### THE TASK
Using the material below, return exactly the lines between the one holding "Task: Open the magic wand icon in sidebar" and the one holding "The height and", inclusive, and no others.

### AVAILABLE DATA
§ §

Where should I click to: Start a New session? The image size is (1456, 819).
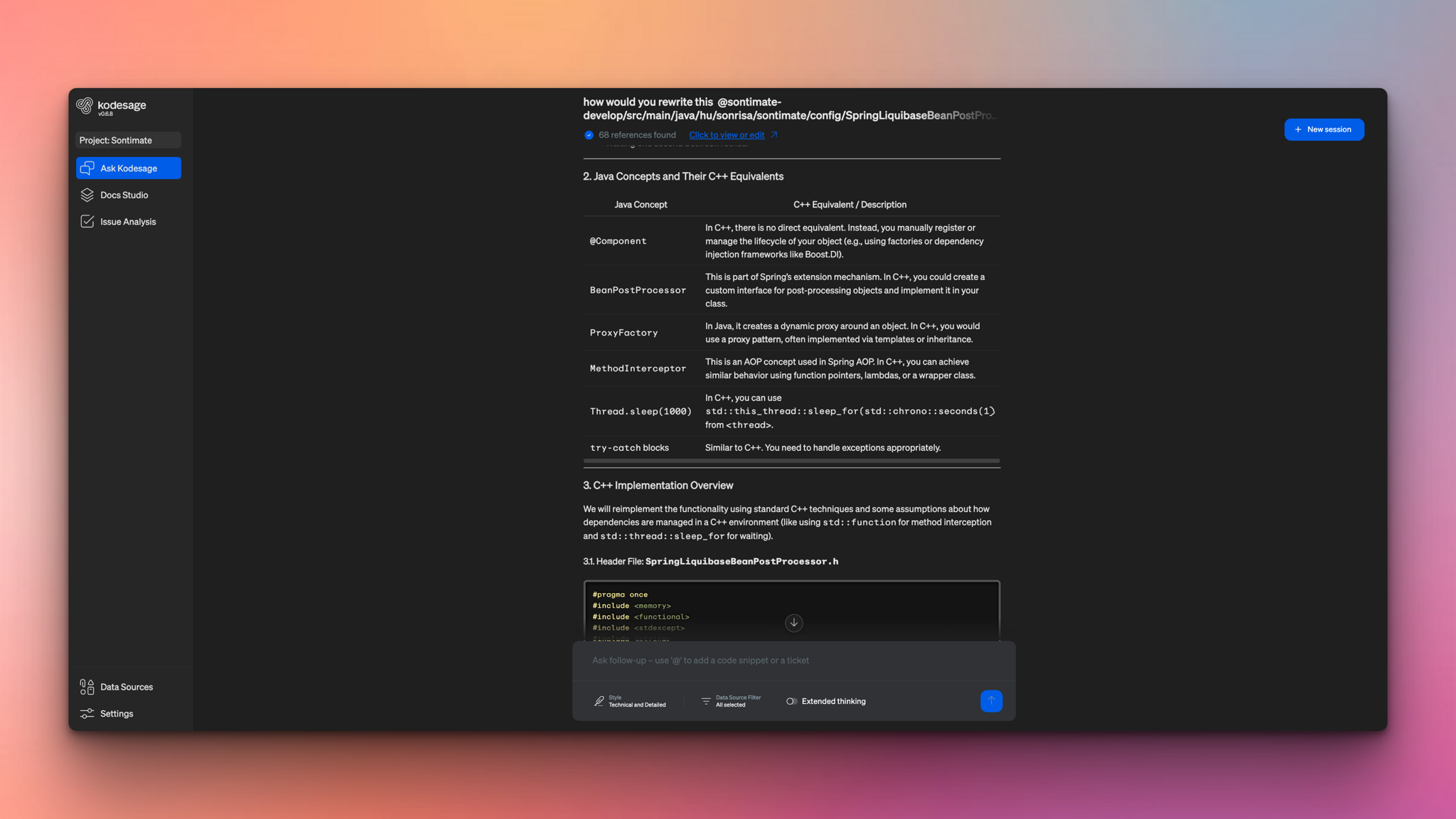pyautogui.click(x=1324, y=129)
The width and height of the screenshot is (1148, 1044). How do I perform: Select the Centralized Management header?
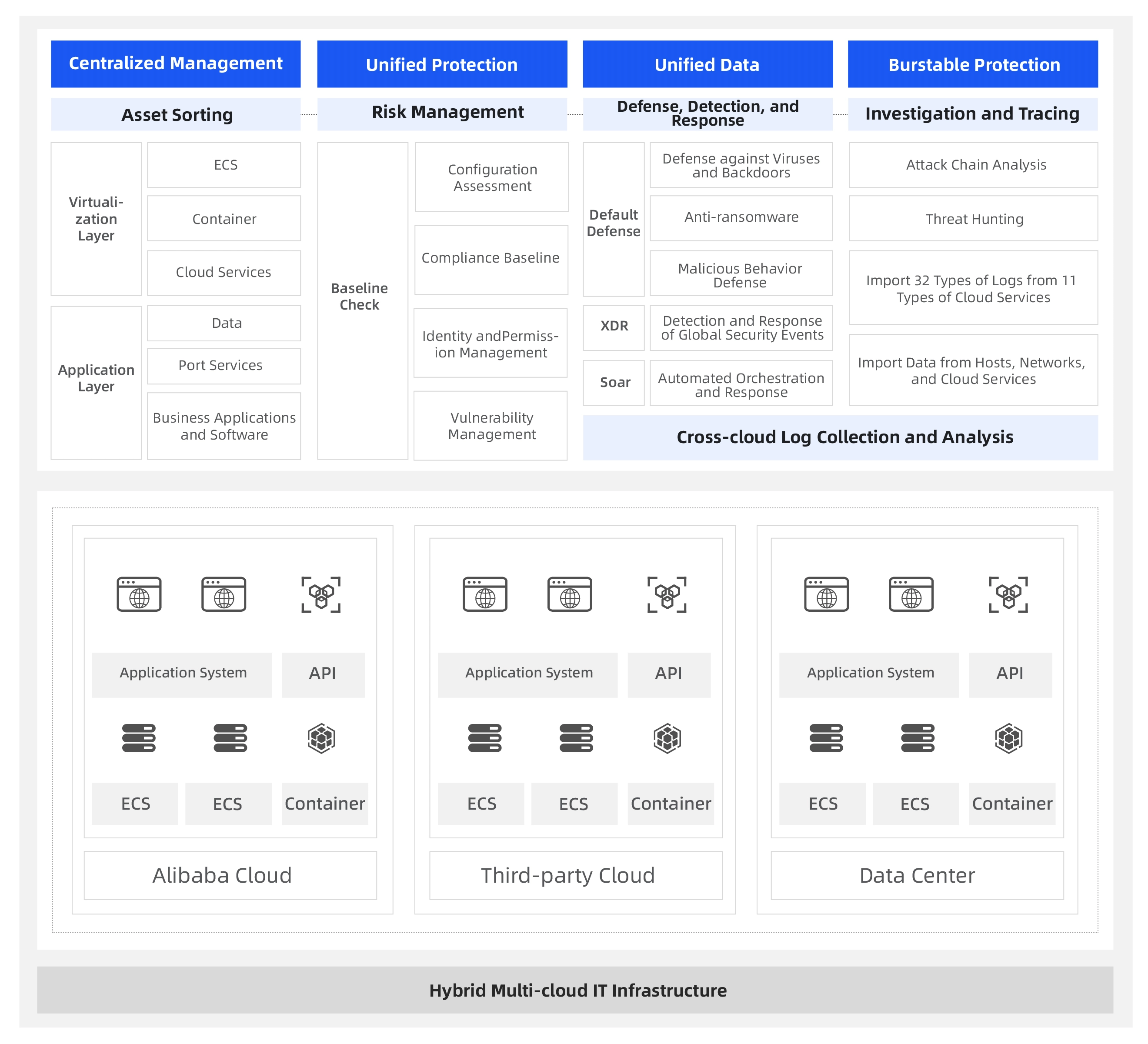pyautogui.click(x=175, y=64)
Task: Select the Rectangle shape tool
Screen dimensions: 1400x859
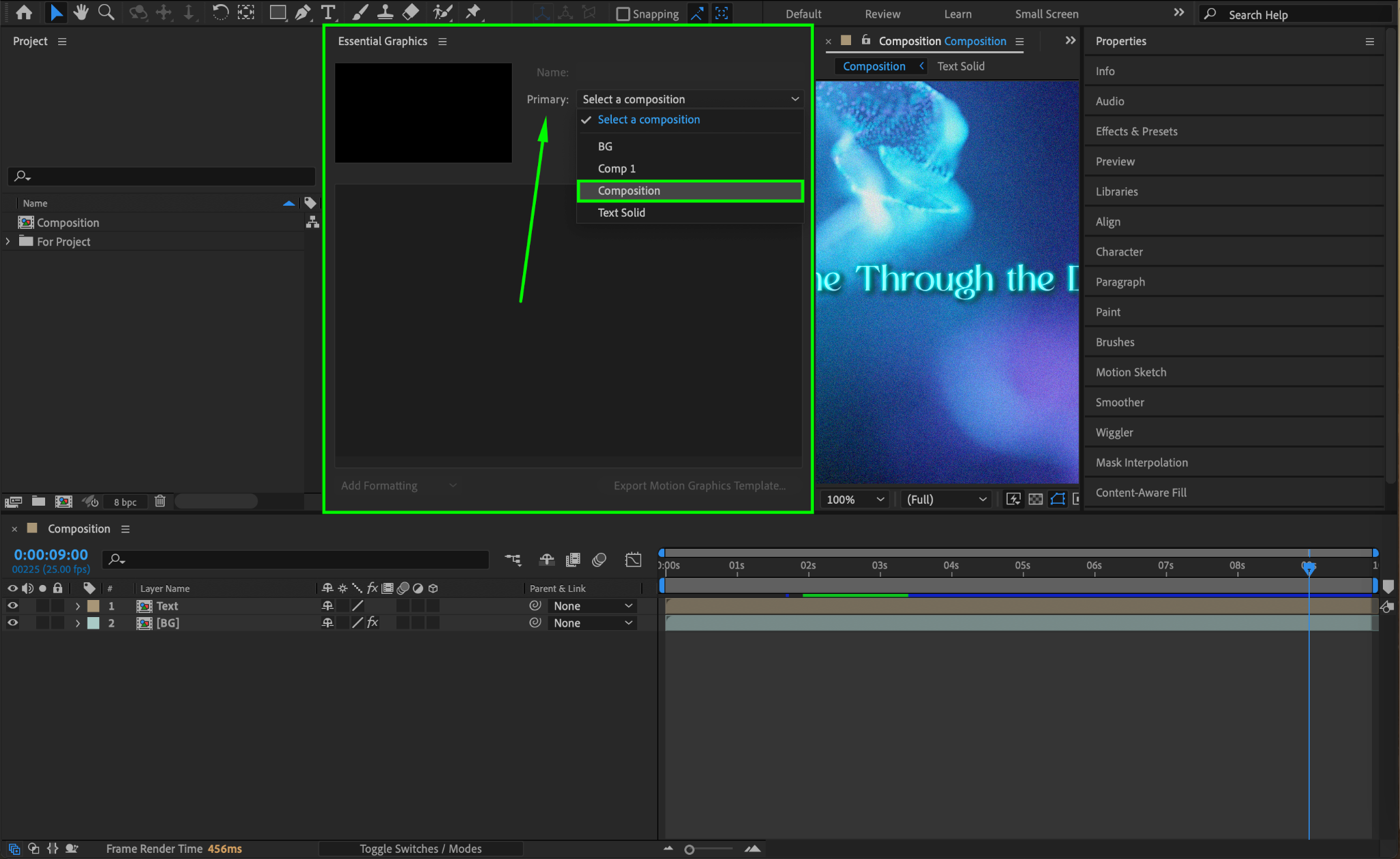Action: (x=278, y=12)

§ §

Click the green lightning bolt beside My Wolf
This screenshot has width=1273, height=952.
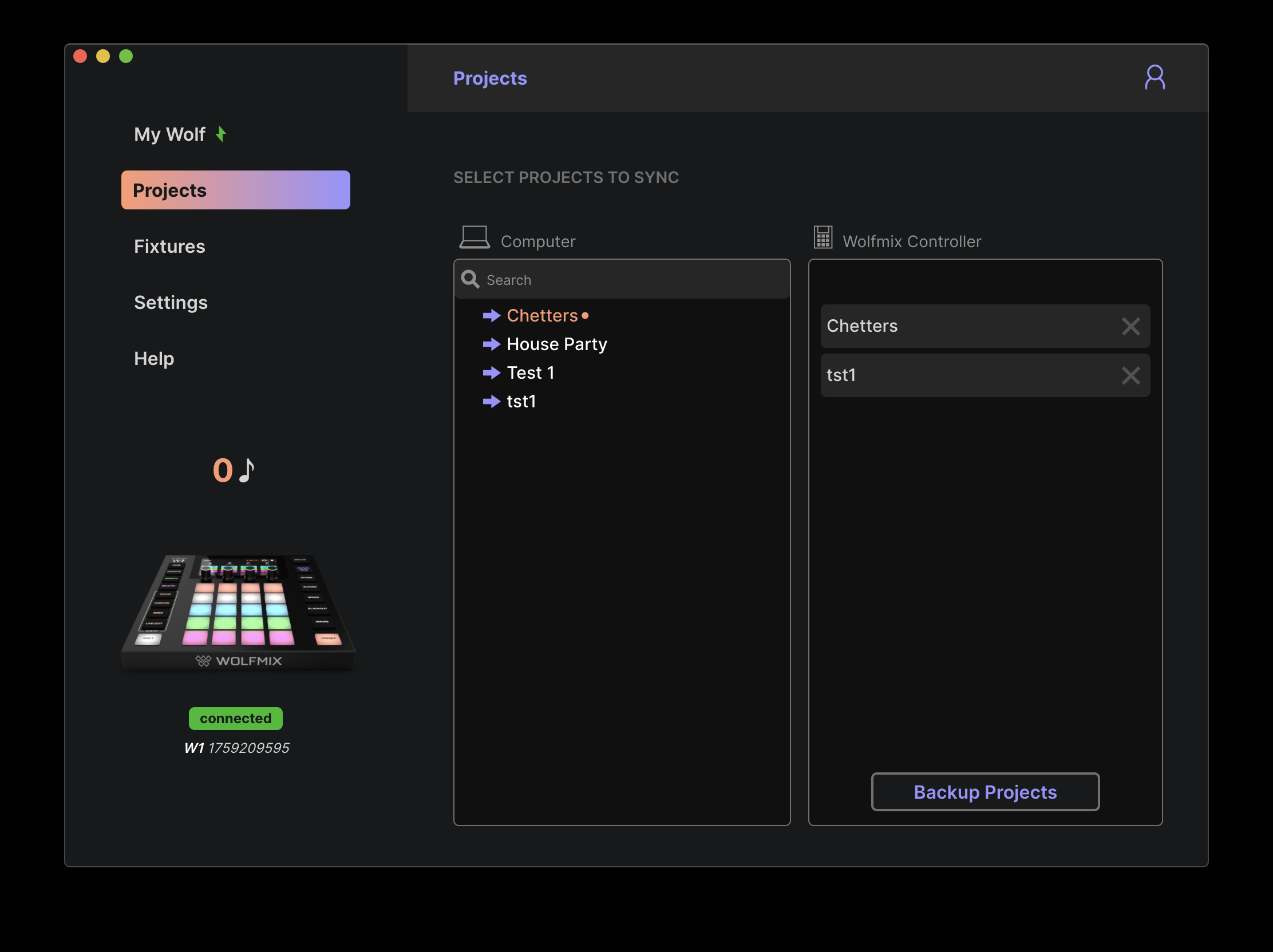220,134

§ §

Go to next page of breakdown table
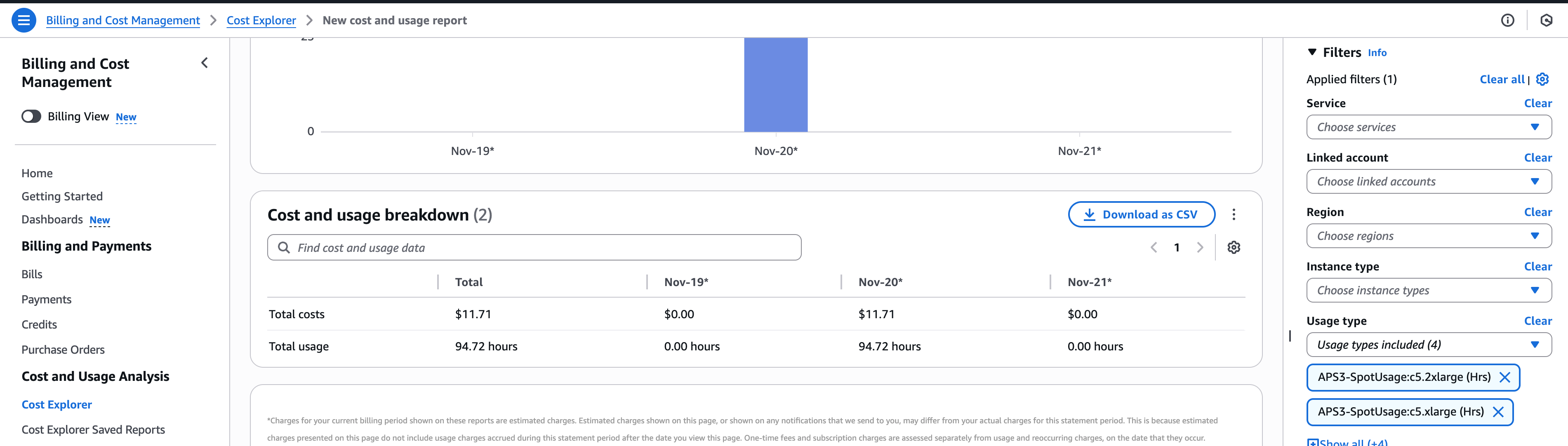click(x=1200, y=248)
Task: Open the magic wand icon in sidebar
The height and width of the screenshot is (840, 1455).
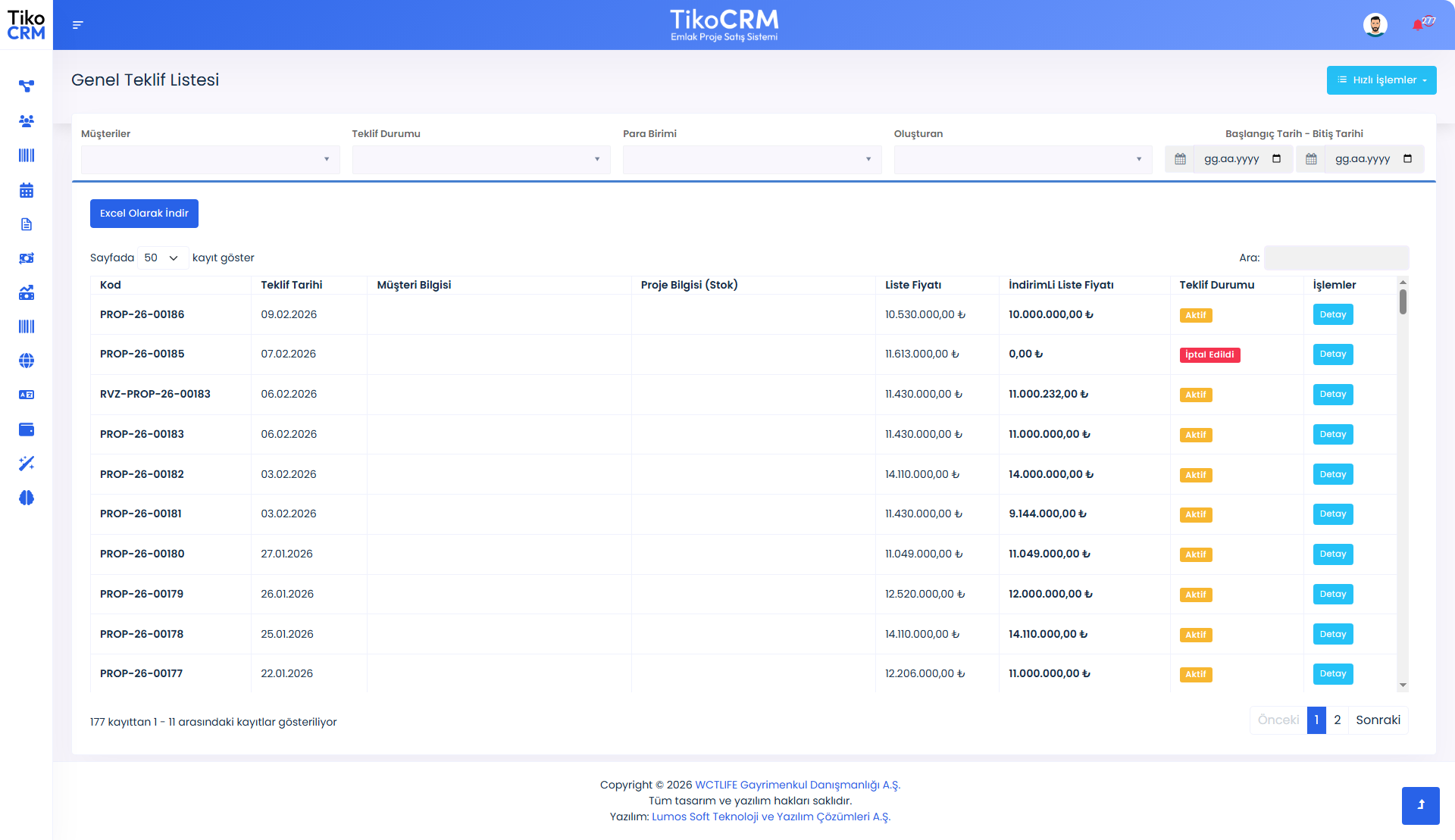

§ §

### RESPONSE TO THE TASK
Task: Open the magic wand icon in sidebar
The height and width of the screenshot is (840, 1455).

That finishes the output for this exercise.